With extra fuel left over from the lunar activities, Apollo-10 burnt it off to accelerate the spacecraft back to Earth, the return trajectory taking only 42 hours rather than the normal 56. By the time it reached re-entry, the CM was travelling at 24,791 mph relative to Earth on re-entry, making the crew of Apollo 10 the fastest humans in history!

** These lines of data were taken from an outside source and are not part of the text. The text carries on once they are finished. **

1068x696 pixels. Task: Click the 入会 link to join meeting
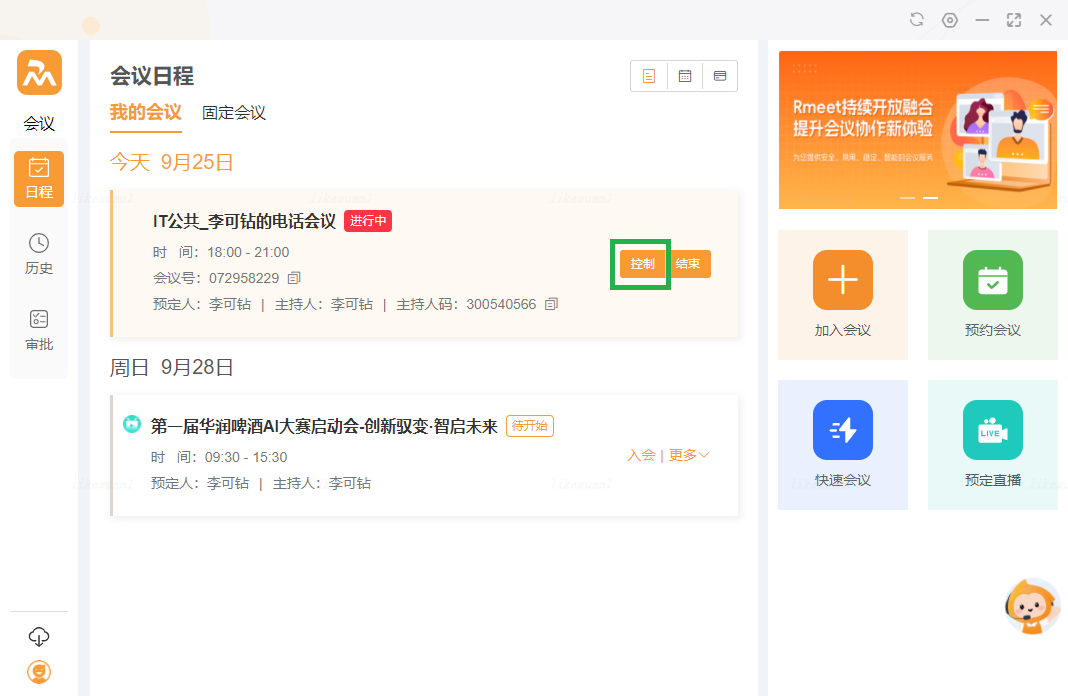point(641,455)
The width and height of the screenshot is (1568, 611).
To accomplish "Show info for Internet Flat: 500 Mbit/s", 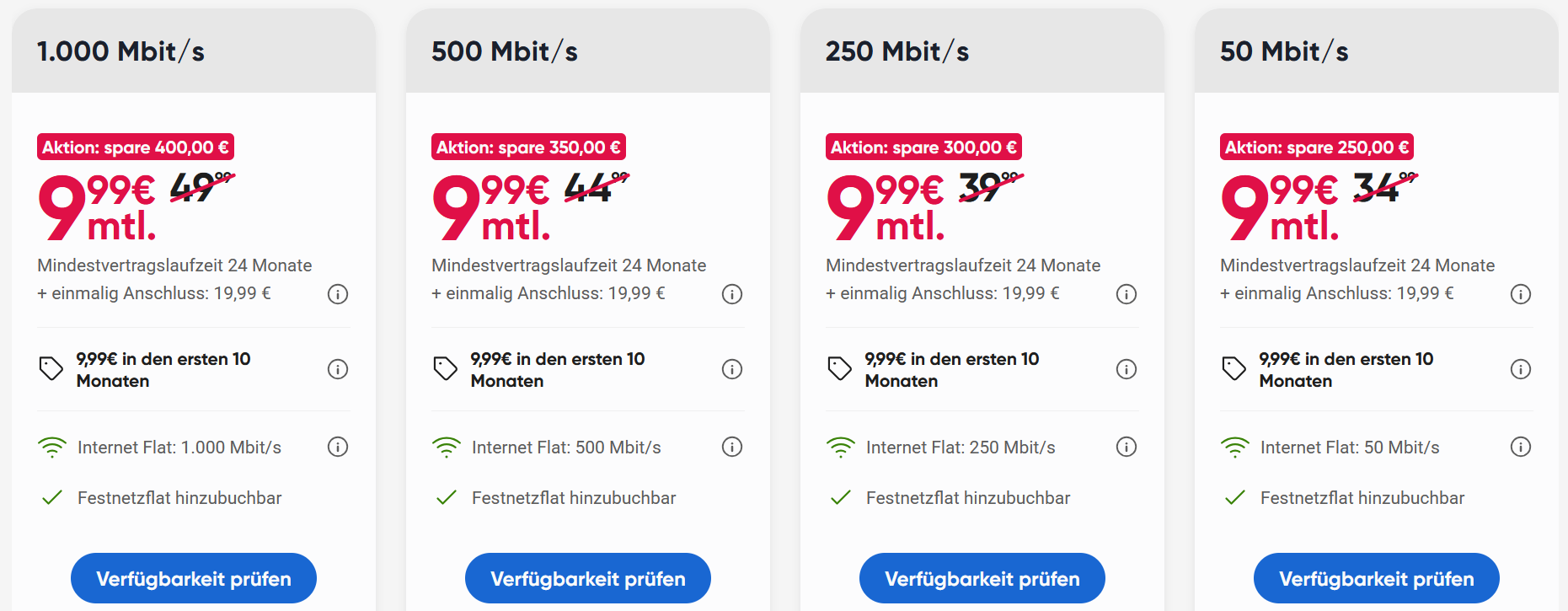I will click(732, 447).
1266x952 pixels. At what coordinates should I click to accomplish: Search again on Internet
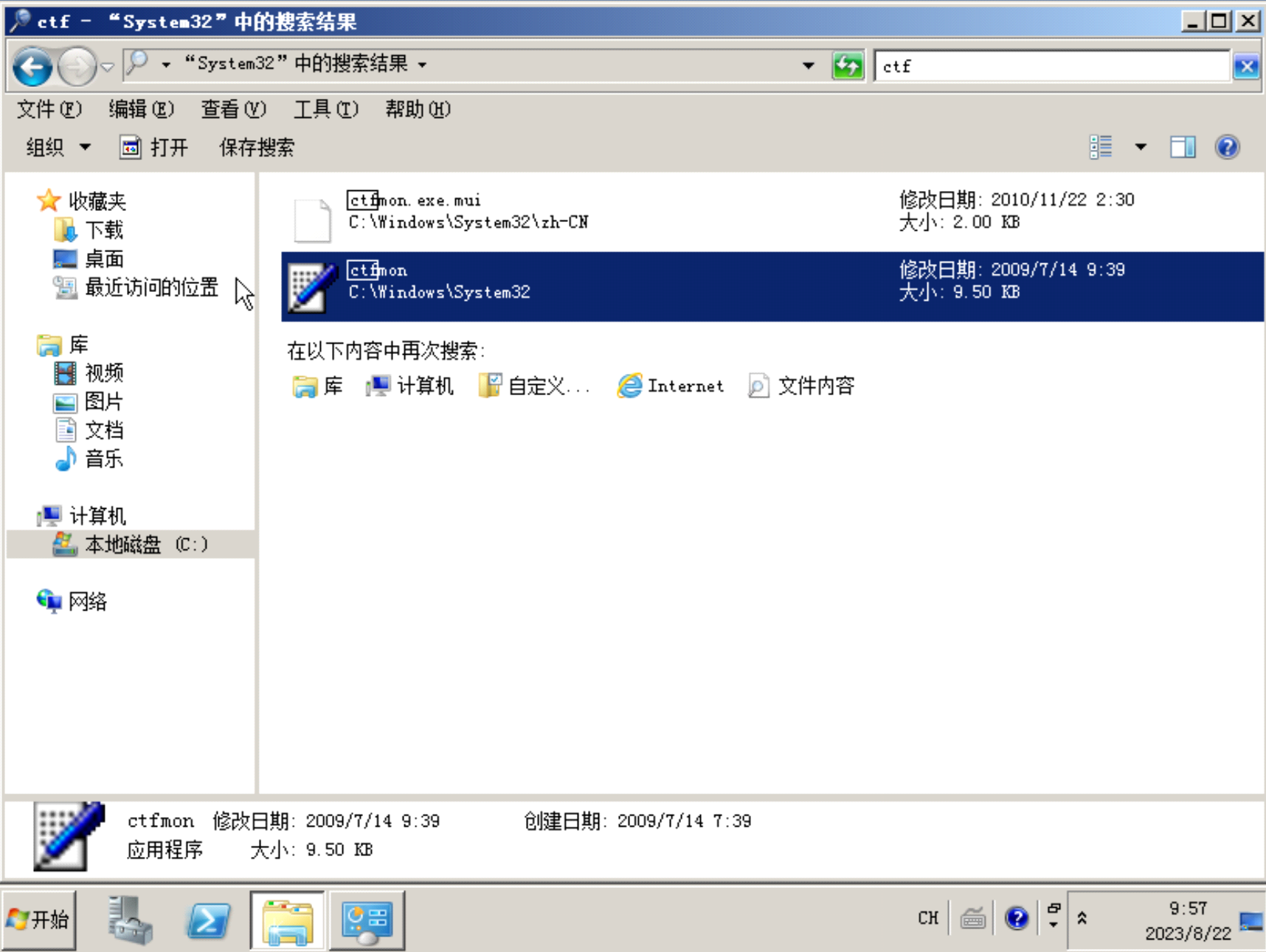[671, 386]
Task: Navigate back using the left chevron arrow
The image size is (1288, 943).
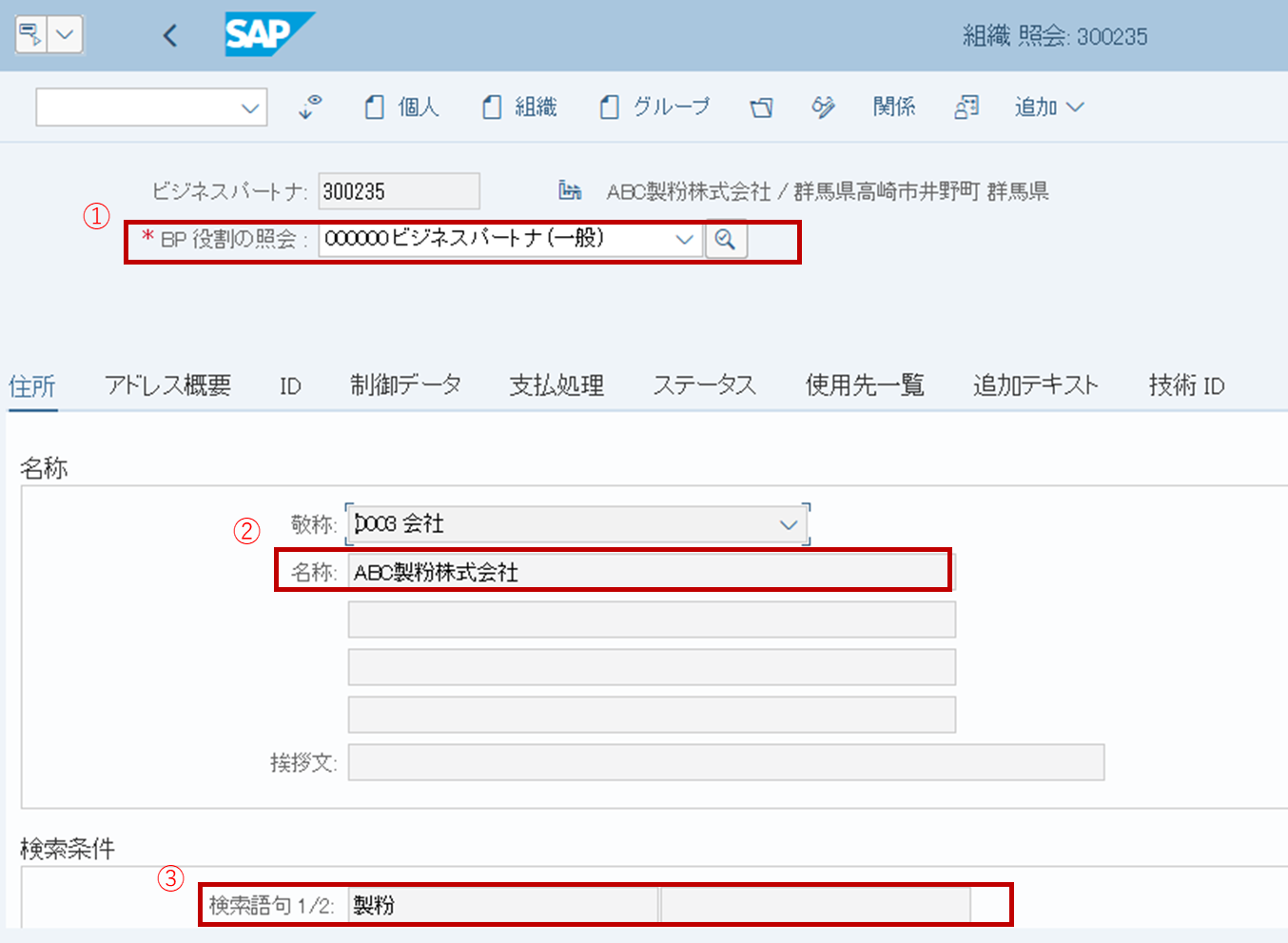Action: click(169, 34)
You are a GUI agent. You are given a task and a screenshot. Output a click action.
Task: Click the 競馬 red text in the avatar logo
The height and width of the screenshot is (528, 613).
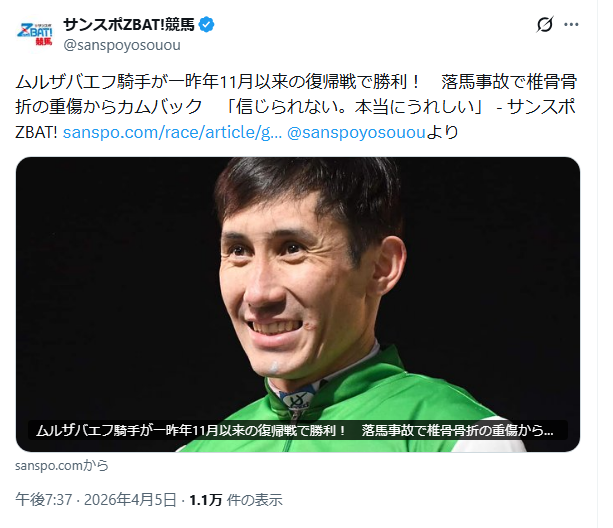44,41
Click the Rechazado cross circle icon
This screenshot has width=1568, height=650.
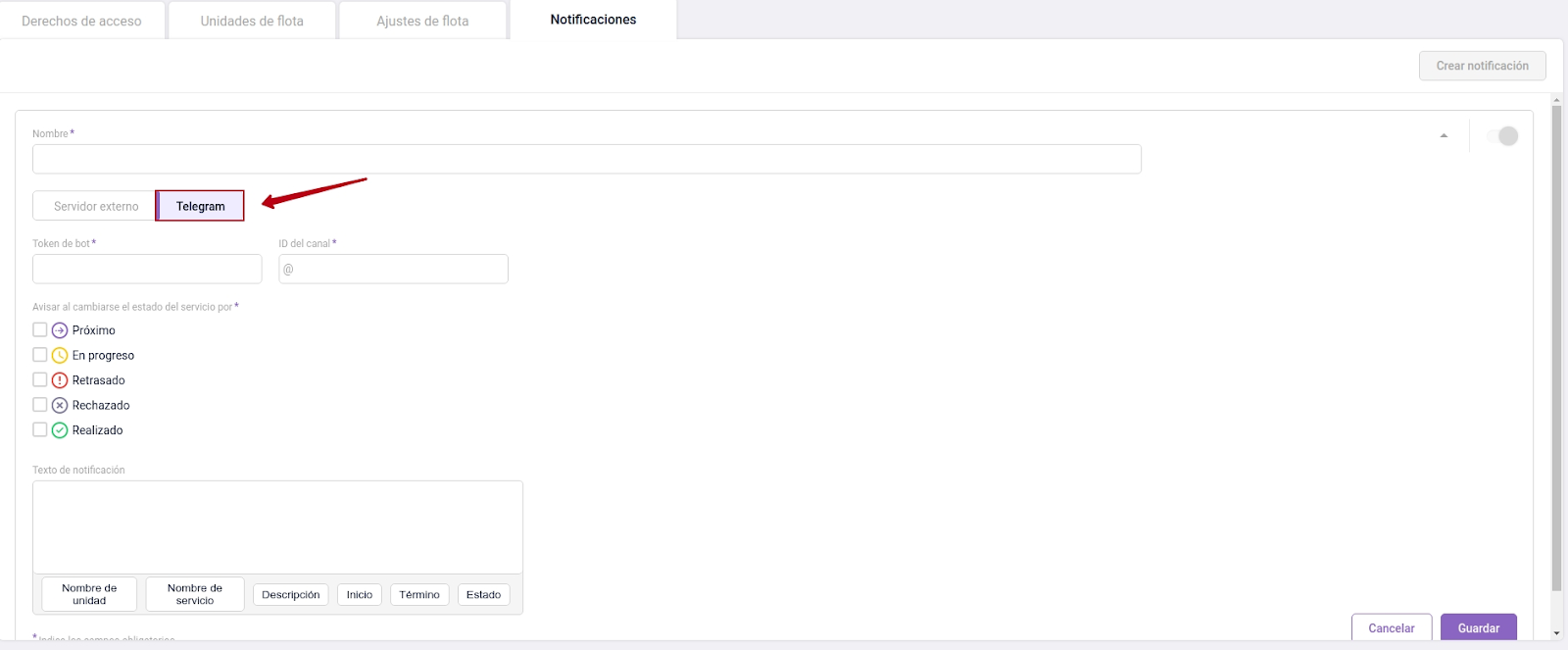60,405
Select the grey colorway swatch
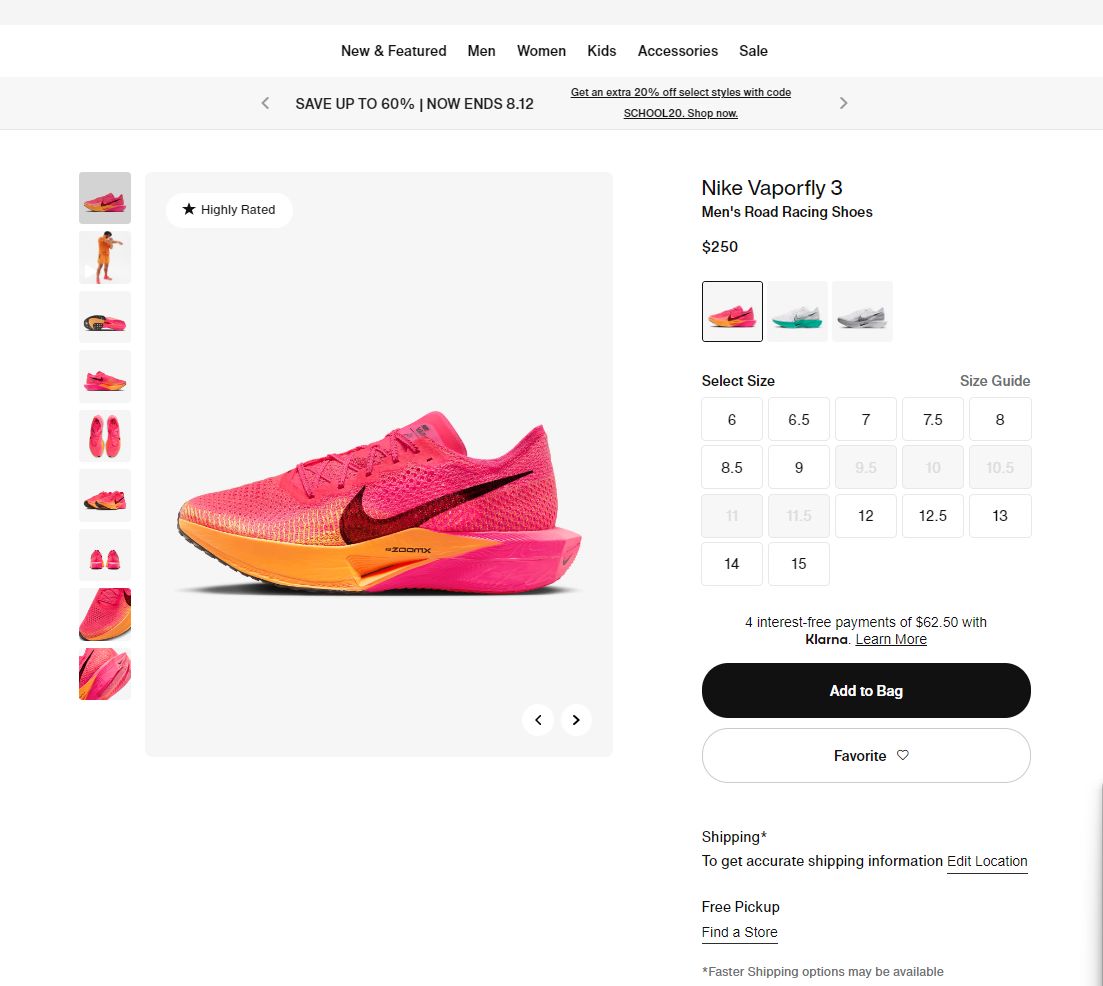 click(862, 311)
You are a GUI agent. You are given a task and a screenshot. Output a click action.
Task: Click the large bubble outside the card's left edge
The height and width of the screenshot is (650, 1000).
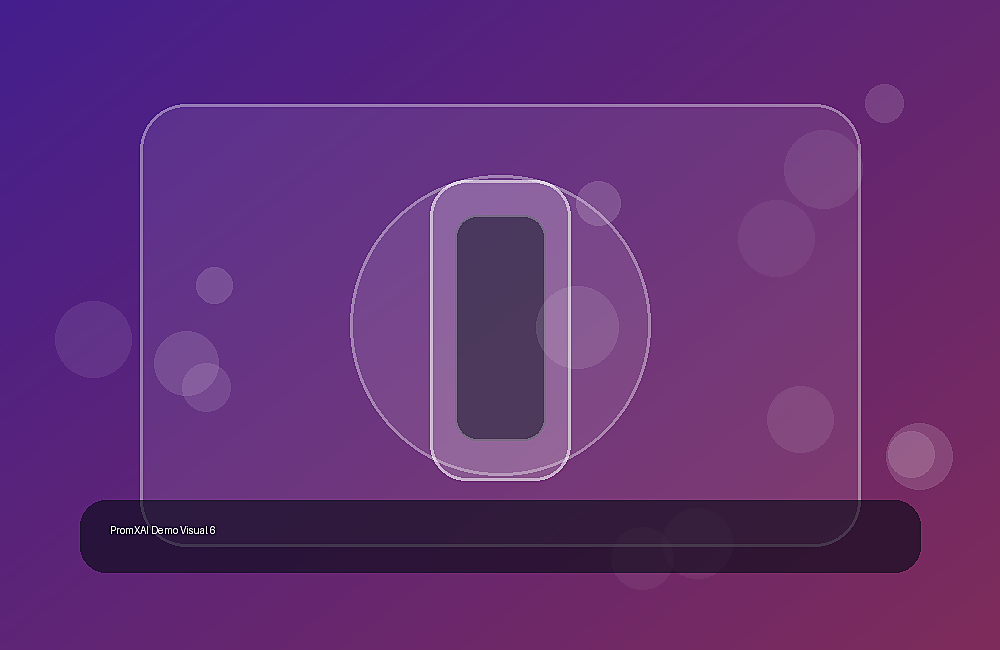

During their relatively lazy return to Earth, the Apollo-10 astronauts indulged themselves with the first shave in space. Using safety razors, a thick shaving gel and a wet cloth to wipe away gel and whiskers, the crew displayed freshly shaven visages during their final broadcast from space. Eight days after launch (with a mission elapsed time of 192:03:23), Apollo-10 splashed down safely in the Pacific Ocean on 26 May, about 400 nautical miles east of American Samoa and just a couple of miles from the recovery ship USS Princeton. The carrier crew witnessed the spectacular sight of the Service Module streaking across the pre-dawn sky in a blazing fireball as it burned up, followed by the Command Module silhouetted against the brightening sky under its three big parachutes.
When the astronauts, waiting in their “rubber-ducky” to be retrieved, looked up at the recovery helicopter hovering above they saw “Hello there Charlie Brown” written across the underside of the fuselage!
After taking a congratulatory phone call from President Richard Nixon, the crew were flown to Pago Pago and then on to Ellington Air Force Base near Houston, where they are now undergoing medical checks, debriefing and, of course, re-union with their families.
Apollo-10 has completed an epic voyage that has in many ways surpassed even Apollo-8. Its completion of a successful full-dress rehearsal, means that nothing now stands in the way of the first manned landing taking place in July 1969, with Apollo-11 – that will be the BIG one, to stand on the shoulders of this big test-flight mission. I can't wait!